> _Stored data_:
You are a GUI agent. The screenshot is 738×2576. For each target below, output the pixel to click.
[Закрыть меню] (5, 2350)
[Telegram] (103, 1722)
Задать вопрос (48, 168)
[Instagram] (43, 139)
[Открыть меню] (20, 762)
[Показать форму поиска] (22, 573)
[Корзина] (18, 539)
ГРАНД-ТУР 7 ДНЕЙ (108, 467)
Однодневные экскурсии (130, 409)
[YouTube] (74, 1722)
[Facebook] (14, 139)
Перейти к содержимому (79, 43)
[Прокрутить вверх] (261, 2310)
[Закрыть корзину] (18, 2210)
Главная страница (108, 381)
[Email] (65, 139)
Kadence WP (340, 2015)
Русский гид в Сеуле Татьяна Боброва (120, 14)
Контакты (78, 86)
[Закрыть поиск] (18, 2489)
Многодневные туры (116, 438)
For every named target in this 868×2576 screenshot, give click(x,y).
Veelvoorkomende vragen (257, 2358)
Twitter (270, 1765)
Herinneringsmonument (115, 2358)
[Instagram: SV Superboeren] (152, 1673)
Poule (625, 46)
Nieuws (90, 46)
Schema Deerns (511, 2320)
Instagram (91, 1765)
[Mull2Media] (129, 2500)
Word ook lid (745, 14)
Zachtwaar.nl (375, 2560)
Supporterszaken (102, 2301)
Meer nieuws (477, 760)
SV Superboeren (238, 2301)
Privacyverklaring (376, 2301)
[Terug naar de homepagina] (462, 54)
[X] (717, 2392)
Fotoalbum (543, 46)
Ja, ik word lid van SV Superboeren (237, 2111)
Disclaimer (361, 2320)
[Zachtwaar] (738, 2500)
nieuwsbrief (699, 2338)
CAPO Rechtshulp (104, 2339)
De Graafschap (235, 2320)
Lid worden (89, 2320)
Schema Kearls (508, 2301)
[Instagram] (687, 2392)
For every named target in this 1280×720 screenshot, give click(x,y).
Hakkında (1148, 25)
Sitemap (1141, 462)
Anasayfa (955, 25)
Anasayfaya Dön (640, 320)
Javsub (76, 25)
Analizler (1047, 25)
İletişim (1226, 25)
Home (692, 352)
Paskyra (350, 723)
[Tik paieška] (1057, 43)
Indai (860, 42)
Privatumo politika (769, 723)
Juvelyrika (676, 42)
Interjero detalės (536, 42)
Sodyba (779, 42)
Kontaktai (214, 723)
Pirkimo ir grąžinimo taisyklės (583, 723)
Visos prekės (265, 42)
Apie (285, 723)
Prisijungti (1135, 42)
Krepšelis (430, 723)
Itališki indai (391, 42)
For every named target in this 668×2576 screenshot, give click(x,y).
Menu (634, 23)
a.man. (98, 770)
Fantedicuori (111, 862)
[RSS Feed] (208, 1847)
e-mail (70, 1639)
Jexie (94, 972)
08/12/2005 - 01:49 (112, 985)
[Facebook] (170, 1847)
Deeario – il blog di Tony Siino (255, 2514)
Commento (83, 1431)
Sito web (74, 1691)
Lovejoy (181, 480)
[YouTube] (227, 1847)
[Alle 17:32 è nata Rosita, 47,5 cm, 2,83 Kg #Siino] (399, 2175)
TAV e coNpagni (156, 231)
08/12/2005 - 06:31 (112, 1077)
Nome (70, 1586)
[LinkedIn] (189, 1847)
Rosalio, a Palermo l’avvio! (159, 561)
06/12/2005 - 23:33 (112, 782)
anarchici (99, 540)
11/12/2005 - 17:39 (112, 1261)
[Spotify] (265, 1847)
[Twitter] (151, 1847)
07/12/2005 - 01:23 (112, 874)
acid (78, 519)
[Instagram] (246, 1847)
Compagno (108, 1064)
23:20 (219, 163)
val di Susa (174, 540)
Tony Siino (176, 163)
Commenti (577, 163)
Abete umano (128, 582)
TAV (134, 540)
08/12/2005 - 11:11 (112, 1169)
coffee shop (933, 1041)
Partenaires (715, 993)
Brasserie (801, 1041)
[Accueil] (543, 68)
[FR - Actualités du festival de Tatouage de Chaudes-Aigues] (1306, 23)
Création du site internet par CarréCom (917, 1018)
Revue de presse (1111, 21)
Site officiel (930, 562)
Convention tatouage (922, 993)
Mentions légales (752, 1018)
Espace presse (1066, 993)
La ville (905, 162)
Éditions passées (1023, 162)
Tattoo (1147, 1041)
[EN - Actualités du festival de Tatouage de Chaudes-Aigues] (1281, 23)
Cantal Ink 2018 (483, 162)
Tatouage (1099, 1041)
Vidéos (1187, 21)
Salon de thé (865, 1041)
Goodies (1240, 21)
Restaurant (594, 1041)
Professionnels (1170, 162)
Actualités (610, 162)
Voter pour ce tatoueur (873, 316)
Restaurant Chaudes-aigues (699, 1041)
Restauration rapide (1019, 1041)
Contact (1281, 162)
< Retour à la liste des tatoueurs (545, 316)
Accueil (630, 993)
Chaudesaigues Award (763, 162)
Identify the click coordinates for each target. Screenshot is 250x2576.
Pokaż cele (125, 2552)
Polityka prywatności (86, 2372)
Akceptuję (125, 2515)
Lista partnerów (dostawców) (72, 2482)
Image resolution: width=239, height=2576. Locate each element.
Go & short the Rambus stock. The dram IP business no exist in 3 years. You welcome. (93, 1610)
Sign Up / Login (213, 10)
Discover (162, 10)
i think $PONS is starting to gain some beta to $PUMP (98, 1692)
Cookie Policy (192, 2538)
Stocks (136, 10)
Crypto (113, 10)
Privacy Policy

> _Brief_:
Scan the lines above for "[Закрыть меню] (5, 2350)" and for "[Email] (65, 139)". Repeat exactly the line holding each of them and every line in between.

> _Exercise result_:
[Закрыть меню] (5, 2350)
[Telegram] (103, 1722)
Задать вопрос (48, 168)
[Instagram] (43, 139)
[Открыть меню] (20, 762)
[Показать форму поиска] (22, 573)
[Корзина] (18, 539)
ГРАНД-ТУР 7 ДНЕЙ (108, 467)
Однодневные экскурсии (130, 409)
[YouTube] (74, 1722)
[Facebook] (14, 139)
Перейти к содержимому (79, 43)
[Прокрутить вверх] (261, 2310)
[Закрыть корзину] (18, 2210)
Главная страница (108, 381)
[Email] (65, 139)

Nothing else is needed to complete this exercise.